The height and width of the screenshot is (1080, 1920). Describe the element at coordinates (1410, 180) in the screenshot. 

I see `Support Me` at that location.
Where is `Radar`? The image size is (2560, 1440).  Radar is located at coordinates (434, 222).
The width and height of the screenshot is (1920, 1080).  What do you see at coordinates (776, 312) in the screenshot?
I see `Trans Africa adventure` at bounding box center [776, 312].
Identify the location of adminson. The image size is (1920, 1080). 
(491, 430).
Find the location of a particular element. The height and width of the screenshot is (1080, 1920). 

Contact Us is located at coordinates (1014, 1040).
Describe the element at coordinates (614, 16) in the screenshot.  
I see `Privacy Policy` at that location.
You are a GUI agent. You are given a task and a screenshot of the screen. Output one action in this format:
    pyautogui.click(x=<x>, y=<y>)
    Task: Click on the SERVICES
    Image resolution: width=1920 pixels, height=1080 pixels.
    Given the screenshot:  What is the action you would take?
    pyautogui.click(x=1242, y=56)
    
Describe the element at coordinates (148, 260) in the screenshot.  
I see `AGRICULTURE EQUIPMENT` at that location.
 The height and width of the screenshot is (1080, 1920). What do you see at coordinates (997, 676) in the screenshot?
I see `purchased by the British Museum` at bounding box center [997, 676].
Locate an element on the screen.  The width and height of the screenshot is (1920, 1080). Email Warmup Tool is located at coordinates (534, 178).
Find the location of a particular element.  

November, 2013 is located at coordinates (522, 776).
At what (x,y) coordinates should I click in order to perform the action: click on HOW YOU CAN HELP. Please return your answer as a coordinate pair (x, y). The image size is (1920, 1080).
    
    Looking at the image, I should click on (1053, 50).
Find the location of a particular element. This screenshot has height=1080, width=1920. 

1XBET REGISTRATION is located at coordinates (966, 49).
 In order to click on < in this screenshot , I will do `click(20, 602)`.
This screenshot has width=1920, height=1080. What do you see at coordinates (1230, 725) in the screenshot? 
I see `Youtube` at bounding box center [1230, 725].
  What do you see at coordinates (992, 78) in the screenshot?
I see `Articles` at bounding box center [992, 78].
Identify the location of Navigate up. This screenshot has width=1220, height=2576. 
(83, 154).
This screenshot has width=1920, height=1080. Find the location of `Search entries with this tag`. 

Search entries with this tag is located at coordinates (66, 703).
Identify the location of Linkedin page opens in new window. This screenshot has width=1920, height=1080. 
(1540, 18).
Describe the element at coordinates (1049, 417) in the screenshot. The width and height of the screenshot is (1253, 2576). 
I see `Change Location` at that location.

# # # # #

> Problem to work on
Repeat the lines above verbatim, starting at the line containing "This screenshot has width=1920, height=1080. What" and ending at the line containing "(1540, 18).".

> Solution
This screenshot has width=1920, height=1080. What do you see at coordinates (1230, 725) in the screenshot? 
I see `Youtube` at bounding box center [1230, 725].
  What do you see at coordinates (992, 78) in the screenshot?
I see `Articles` at bounding box center [992, 78].
Identify the location of Navigate up. This screenshot has width=1220, height=2576. 
(83, 154).
This screenshot has width=1920, height=1080. Find the location of `Search entries with this tag`. 

Search entries with this tag is located at coordinates (66, 703).
Identify the location of Linkedin page opens in new window. This screenshot has width=1920, height=1080. 
(1540, 18).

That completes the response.